Contrairement à ce qu'affirment les époux [K], cette information apparaît par conséquent de manière explicite au contrat et en tout état de cause, il ne peut être soutenu que le défaut de raccordement dont ils se plaignent est extérieur à leur refus de procéder aux travaux effectivement sollicités de leur part.
Il n'est pas davantage démontré que la société Edf Enr aurait d'aucune manière empêché la bonne exécution du raccordement par un retard dans les délais expressément définis au contrat et de manière suffisamment précise.
Par ailleurs, les époux [K] n'apportent aucun élément de nature à remettre en cause l'intégrité des signatures apposées sur les documents contractuels et ne formulent aucune réponse à l'argument mis en avant par la société Edf Enr rappelant que le contrat a été négocié par l'entremise d'un système d'assistance administrative conduisant à ce qu'ils soient représentés par un mandataire procédant notamment à la signature des engagements contractuels en leur nom et pour leur compte.

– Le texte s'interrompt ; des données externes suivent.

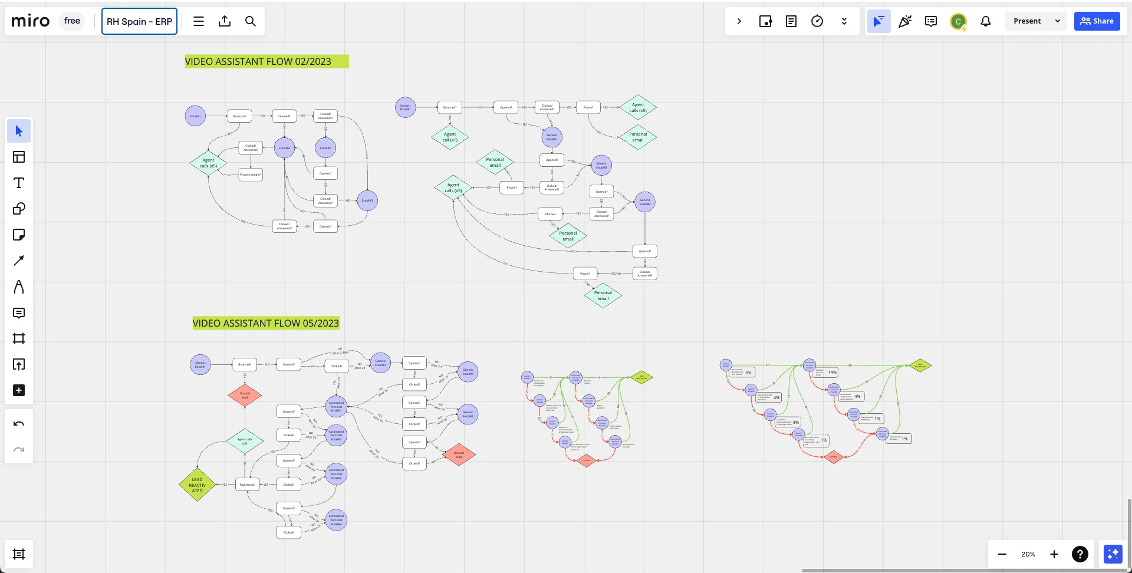Select the Connection line arrow tool

[x=19, y=261]

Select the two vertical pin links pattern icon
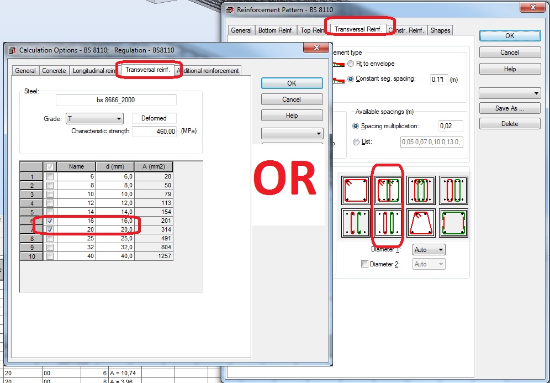[388, 223]
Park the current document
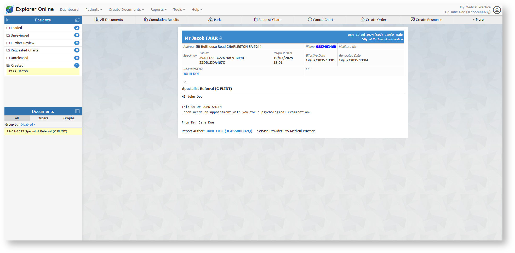The width and height of the screenshot is (515, 253). click(214, 20)
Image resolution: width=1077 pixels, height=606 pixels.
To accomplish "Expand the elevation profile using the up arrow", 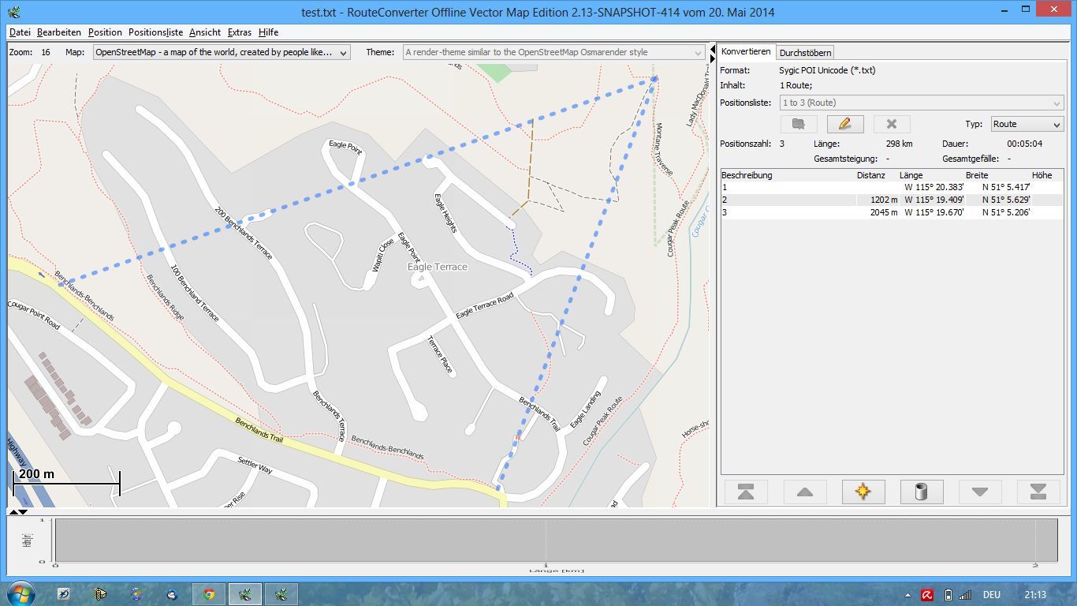I will pos(13,512).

Enfin, si la possible réalisation de travaux préparatoires constitue à l'évidence une charge pour les demandeurs susceptible de modifier l'économie initial du contrat, d'une part, ces derniers en ont accepté le principe après en avoir reçu une information qu'il convient de considérée comme suffisante, d'autre part, cette charge, qui n'est pas sans contre partie et ne dispense en rien la société Edf Enr de l'exécution de ses propres obligations, ne peut par conséquent être tenue comme résultant d'une clause abusive au sens du code de la consommation.
En dernier lieu, il sera souligné avec la société Edf Enr qu'il est toujours possible de remédier à l'absence de raccordement en procédant aux travaux préparatoires demandés et que de ce point de vue l'inexécution dont les époux [K] se prévalent n'est ni imputable à leur co-contractant, ni définitive et qu'elle ne constitue donc pas un manquement suffisamment grave pour justifier qu'il soit procédé à la résolution, ni même à la résiliation, du contrat litigieux.
En conséquence de l'ensemble de ces éléments, il y a lieu de juger que les époux [K] ne rapportent aucune preuve de l'inexécution dont ils se prévalent de sorte qu'il convient de les débouter de l'ensemble de leurs demandes principales comme accessoires.
Sur les demandes accessoires
Les époux [K] succombant en leurs demandes, ils seront condamnés à verser respectivement à la société Edf Enr et à la société Domofinance la somme de 2 500 euros.
Ils seront également condamnés aux entiers dépens de l'instance.
PAR CES MOTIFS
LE TRIBUNAL, statuant par jugement contradictoire et rendu en premier ressort,
DÉBOUTE Madame [C] [K] et Monsieur [T] [K] de l'ensemble de leurs demandes ;
CONDAMNE Madame [C] [K] et Monsieur [T] [K] à verser respectivement à la société Edf Enr et à la société Domofinance la somme de 2 500 sur le fondement de l'article 700 du code de procédure civile ;
CONDAMNE Madame [C] [K] et Monsieur [T] [K] aux entiers dépens de l'instance dont distraction pour sa part au profit de la Selas Cloix&Mendes-Gil ;
DÉBOUTE les parties de leurs demande plus amples ou contraires ;
RAPPELLE que le présent jugement est assorti de l'exécution provisoire.